- [REQUEST] Show every row below that contains the string "Select", copying each one in full.

- [Rows for pointing at text and elements]
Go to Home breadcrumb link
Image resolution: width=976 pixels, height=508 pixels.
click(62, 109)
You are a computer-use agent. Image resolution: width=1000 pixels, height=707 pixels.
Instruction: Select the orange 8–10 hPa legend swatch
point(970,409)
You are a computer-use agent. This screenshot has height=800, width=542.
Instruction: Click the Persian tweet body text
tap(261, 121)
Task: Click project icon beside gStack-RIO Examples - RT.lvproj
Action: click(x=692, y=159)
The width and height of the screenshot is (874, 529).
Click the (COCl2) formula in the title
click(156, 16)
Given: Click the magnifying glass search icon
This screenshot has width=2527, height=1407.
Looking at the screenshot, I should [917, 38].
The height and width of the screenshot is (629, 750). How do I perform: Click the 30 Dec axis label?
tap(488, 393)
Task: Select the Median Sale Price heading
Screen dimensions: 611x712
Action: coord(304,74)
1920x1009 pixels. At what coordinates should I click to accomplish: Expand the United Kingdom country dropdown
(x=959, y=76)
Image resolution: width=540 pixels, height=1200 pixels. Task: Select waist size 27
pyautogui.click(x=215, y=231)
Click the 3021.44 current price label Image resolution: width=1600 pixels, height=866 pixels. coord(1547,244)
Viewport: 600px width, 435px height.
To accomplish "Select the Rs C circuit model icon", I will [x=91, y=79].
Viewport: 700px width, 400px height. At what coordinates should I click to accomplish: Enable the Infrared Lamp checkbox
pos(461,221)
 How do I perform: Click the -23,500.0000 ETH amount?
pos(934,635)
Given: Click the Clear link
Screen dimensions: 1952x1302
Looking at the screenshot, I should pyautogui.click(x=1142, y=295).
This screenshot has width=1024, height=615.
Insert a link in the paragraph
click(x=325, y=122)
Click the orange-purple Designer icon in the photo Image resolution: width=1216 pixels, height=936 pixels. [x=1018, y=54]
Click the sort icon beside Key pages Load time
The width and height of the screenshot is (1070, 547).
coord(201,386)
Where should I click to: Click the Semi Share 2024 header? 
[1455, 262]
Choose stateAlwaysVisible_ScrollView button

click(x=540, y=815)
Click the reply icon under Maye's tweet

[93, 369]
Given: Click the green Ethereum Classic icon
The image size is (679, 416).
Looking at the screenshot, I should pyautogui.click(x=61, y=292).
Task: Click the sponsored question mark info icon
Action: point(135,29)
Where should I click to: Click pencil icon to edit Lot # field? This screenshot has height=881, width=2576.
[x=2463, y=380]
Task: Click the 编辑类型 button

- [ANSWER FOR THE TASK]
Instruction: Select the orange 8–10 hPa legend swatch
Task: Select the Median Sale Price heading
Image resolution: width=540 pixels, height=1200 pixels. Task: Select waist size 27
To accomplish "Select the Rs C circuit model icon", I will [x=91, y=79].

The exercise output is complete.